### AVAILABLE RECORDS
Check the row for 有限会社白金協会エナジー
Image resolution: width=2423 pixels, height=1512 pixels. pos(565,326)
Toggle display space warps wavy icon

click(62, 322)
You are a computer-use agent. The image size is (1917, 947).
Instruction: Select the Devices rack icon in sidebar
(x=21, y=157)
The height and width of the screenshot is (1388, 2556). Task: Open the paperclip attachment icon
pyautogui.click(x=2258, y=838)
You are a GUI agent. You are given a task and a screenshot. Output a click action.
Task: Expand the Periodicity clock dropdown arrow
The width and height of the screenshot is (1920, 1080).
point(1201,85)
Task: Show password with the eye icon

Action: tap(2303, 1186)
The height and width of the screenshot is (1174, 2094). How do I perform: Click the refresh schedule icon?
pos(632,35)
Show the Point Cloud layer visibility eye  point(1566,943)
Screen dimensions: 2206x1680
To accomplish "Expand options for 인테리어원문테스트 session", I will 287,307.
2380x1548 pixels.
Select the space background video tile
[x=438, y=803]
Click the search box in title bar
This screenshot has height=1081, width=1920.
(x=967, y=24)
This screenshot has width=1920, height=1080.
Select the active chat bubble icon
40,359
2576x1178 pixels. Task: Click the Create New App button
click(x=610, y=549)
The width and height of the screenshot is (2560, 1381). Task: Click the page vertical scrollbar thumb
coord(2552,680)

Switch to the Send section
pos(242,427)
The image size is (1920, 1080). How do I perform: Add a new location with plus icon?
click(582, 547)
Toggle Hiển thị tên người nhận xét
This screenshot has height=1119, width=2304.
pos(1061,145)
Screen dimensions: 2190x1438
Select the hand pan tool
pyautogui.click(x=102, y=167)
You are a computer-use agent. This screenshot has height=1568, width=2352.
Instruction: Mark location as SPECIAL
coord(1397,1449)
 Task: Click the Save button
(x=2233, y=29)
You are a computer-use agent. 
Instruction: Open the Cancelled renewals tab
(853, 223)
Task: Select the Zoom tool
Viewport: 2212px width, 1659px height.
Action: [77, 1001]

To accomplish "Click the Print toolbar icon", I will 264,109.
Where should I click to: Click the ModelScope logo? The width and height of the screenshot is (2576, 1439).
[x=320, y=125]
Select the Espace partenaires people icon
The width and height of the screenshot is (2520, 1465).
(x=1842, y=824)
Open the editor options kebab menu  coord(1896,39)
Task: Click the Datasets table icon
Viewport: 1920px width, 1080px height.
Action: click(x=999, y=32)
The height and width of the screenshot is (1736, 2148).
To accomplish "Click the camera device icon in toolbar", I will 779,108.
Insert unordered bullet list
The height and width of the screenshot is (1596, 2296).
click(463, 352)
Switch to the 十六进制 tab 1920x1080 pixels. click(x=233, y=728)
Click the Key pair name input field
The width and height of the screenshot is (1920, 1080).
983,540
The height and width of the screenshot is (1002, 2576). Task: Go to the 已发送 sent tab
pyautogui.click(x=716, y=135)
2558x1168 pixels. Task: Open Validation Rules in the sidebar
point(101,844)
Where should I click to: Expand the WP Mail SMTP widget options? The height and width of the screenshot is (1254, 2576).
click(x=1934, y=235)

### EXERCISE OBJECTIVE
Take the line containing "The height and width of the screenshot is (1002, 2576)." and each line after it up to the last line of the listing, and print them exactly.

### RESULT BELOW
The height and width of the screenshot is (1002, 2576). Task: Go to the 已发送 sent tab
pyautogui.click(x=716, y=135)
2558x1168 pixels. Task: Open Validation Rules in the sidebar
point(101,844)
Where should I click to: Expand the WP Mail SMTP widget options? The height and width of the screenshot is (1254, 2576).
click(x=1934, y=235)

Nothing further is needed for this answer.